Complete the following —
**a.** Answer these from the text on seismic mantle heterogeneity:
(i) What global average grid spacing do the new mantle circulation models use?
(ii) Between roughly what depths do the two large regions of strongly reduced seismic velocities lie?
(iii) With what are the geodynamic models post-processed to convert thermal structure into elastic parameters?
**b.** Which fields does the text on seismic mantle heterogeneity say must have their theoretical tools and methods consistently coupled? List every one.

Source text —
• • • •
One of the key questions still unanswered is how to build theoretical models of material properties in Earth's mantle from geodynamic considerations. This relates to the fact that still rather little is known about the lateral variations in temperature and composition. The challenge is to consistently couple theoretical tools and methods from geodynamics, mineral physics and seismology so that specific geophysical hypotheses can be tested quantitatively against observations.  One specific goal is to generate seismic heterogeneity from dynamic mantle flow calculations that can be used in global wave propagation simulations so that synthetic seismograms can be directly compared to seismic data.

In the multi-disciplinary study presented here, a new method is developed to theoretically predict and assess seismic mantle heterogeneity. Forward modeling of global mantle flow is combined with information from mineral physics and seismology. Temperatures inside the mantle are obtained by generating a new class of mantle circulation models at very high numerical resolution with a global average grid spacing of ~25 km (around 80 million finite elements). To assess the predicted present day temperature fields, the geodynamic models are post-processed with thermodynamic models of mantle mineralogy to convert thermal structure into elastic parameters. The resulting structures are compared to tomographic models based on a variety of statistical measures.

One specific question that can be addressed with this approach is the origin of two large regions of strongly reduced seismic velocities in the lowermost mantle (roughly between 2000 and 2890 km depth). Several seismological observations point to the possibility that the structure in these regions is caused by variations in chemical composition. However, a large number of recent geodynamical, mineralogical and also seismological studies argue for a strong thermal gradient across the core-mantle boundary that might provide an alternative explanation for the reduced seismic velocities through the resulting large temperature variations. Here, the forward modeling approach is used to test the assumption whether the presence of a strong thermal gradient in isochemical whole mantle flow is compatible with a variety of geophysical observations. The results show that the temperature variations deduced from the new high-resolution models are capable of explaining gross statistical features of mantle structure mapped by tomography. The main finding is that models with strong core heating, which also give a surface heat flux consistent with observations, yield realistic variations of shear wave velocity.  Most importantly, only models with a large core contribution to the mantle energy budget are compatible with the strong negative seismic anomalies in the large low velocity provinces of the lower mantle. This illustrates that seismic heterogeneity is likely dominated by thermal variations and thus limits the possible role of chemical heterogeneity in the lower mantle.
• • • •
Supplied data —
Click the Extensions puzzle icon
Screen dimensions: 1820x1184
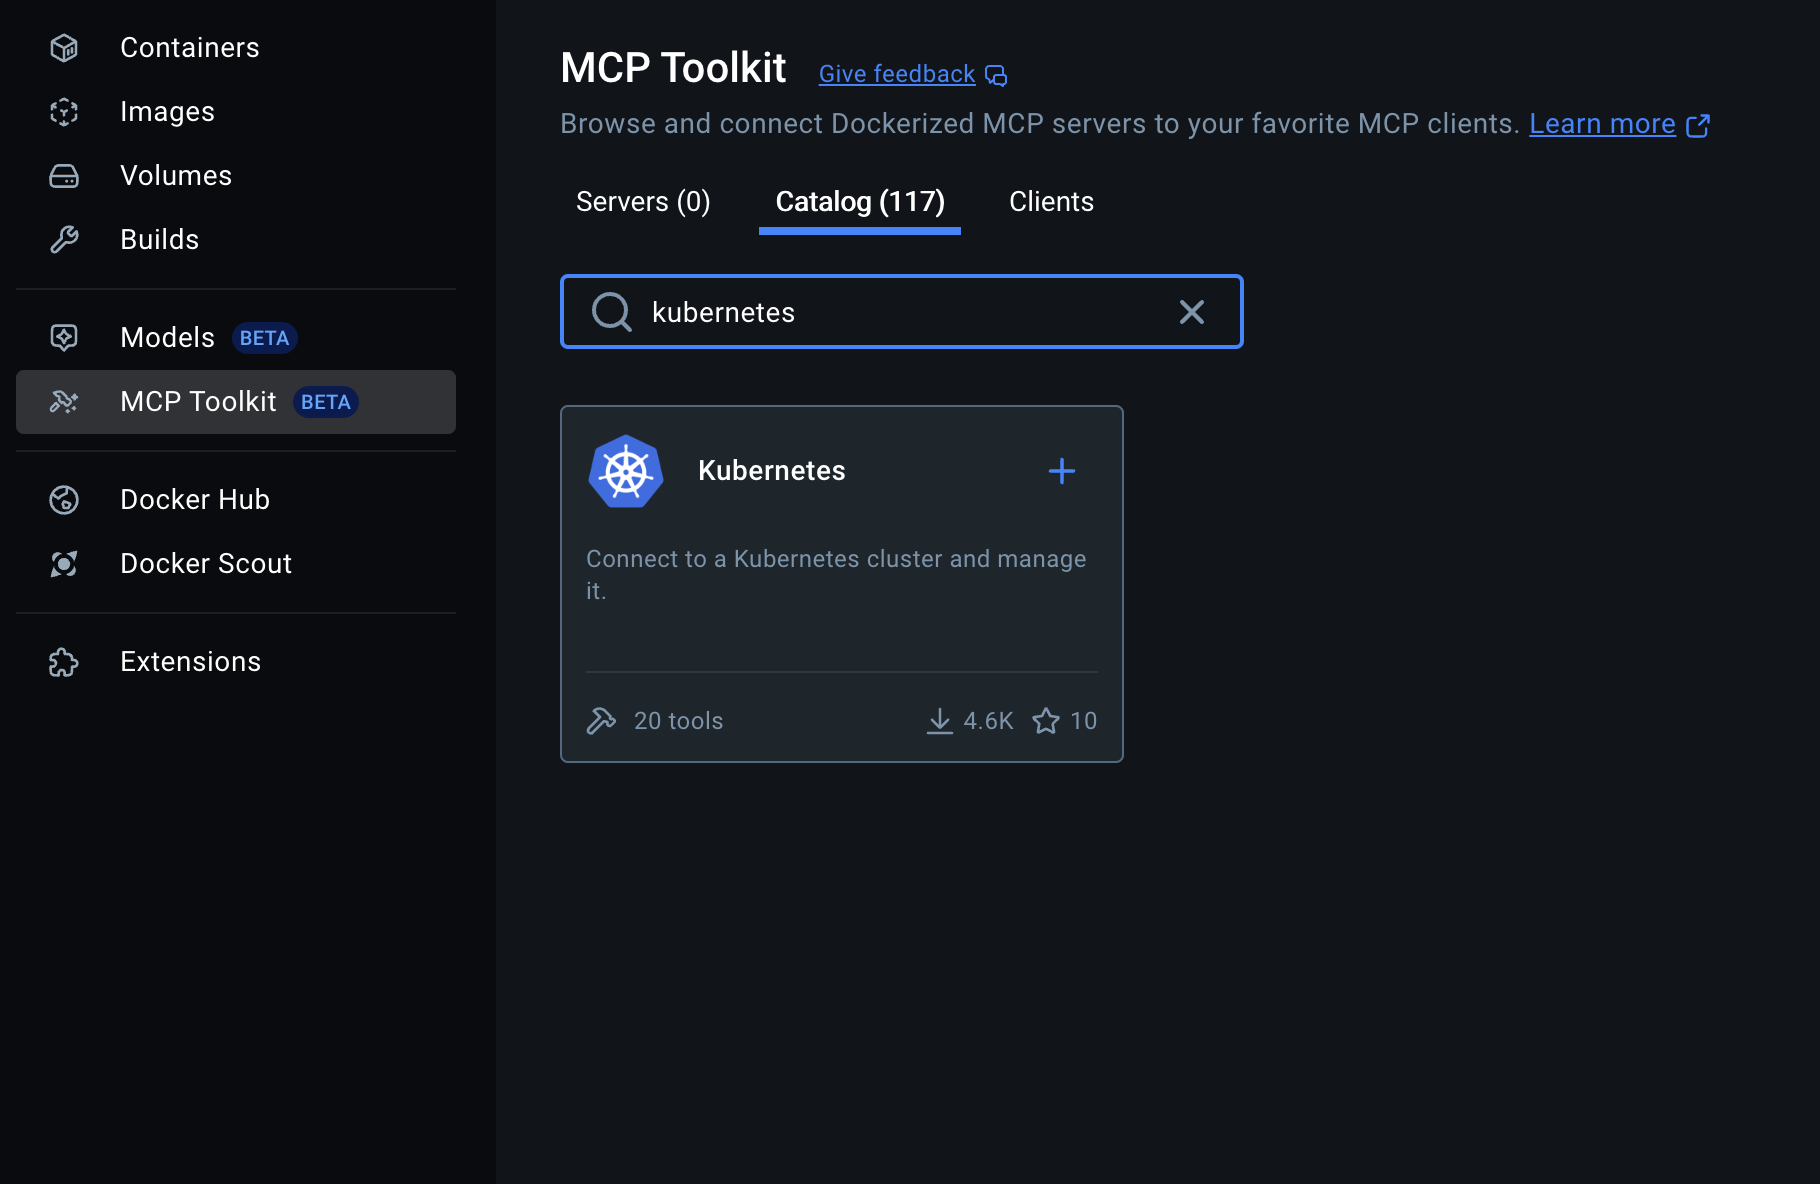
• • • •
Task-by-task answers —
**a.**
(i) About 25 km (around 80 million finite elements).
(ii) Roughly between 2000 and 2890 km depth.
(iii) Thermodynamic models of mantle mineralogy.

**b.** Geodynamics, mineral physics, seismology